Verschiedene Arbeitsgruppen. Anfangs beteiligten sich rund 50 Bürger in verschiedenen Arbeitsgruppen, um die Gemeinde aktiv mitzugestalten. Bis zum Schluss wirkte noch etwa die Hälfte davon am Lokalen-Agenda-21-Prozess mit. In den zwei Gruppen "Tourismus" und "Gesellschaft" tüftelten sie Zukunftsprojekte für Eichkögl aus. Vizebürgermeister Manfred Tieber (ÖVP) leitete die Arbeitsgruppe "Tourismus" und fasst das Ziel für die Gemeinde zusammen: "Wir wollen ein Kleinmariazell werden - im wahrsten Sinne des Wortes."
Das Potenzial ist groß: 8000 Besucher pilgern alljährlich nach Eichkögl zur Wallfahrtskirche Klein Mariazell. Viele davon lassen aber keinen Cent im Ort. Das soll sich nun ändern. Der Plan: Selbstvermarkter sollen zukünftig ihre Produkte auf dem Kirchplatz anbieten, zudem sollen Souvenirs die bunten Scheine aus den Geldtaschen der Gäste locken.
Außerdem sollen der Besinnungsweg, der von Fladnitz nach Eichkögl führt und noch heuer eröffnet wird, sowie der Weganschluss zum Pilgerweg nach Mariazell die Touristen dazu bewegen, in Eichkögl Station zu machen.
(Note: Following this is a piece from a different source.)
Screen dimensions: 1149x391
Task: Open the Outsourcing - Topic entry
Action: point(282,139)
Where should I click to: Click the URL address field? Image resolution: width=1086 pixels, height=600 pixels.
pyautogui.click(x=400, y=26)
In der Arbeitsgruppe "Gesellschaft" haben sich vor allem Eichköglerinnen für die Zukunft ihrer Gemeinde den Kopf zerbrochen. Die Gruppenleiterin, Gemeinderätin Annemarie Schmidt (ÖVP), wünscht: "Wir wollen eine gute Kommunikation auf allen Ebenen. Das trägt ein bisserl die Handschrift von Frauen." Zu den Projektideen zählen unter anderem Tanzkurse, eine Jugendsportgruppe und ein Stöpseltreffen, das Kleinkinder und Eltern in der Gemeinde zusammenbringen soll.
Features
Fakten
Im Rahmen der Lokalen Agenda 21 (LA 21) wirken Bürger aktiv in der Gestaltung ihrer Gemeinden mit.
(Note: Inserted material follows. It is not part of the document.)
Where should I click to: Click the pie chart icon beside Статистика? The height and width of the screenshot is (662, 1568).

Das Ziel der LA 21 ist es, die Gemeinden nachhaltig zu entwickeln.
Dafür arbeiten die Bürger mit Organisationen, Entscheidungsträgern und Unternehmern zusammen.
Die LA 21 geht auf die Konferenz der Vereinten Nationen in Rio de Janeiro im Jahr 1992 zurück.
180 Staaten setzten sich damals das Ziel, die LA 21 zu verwirklichen.
Mittlerweile ist bereits jede vierte steirische Gemeinde Partner des Netzwerkes der Lokalen Agenda 21.
Für bestimmte Projekte bekommen "LA 21"-Gemeinden bessere Förderungen.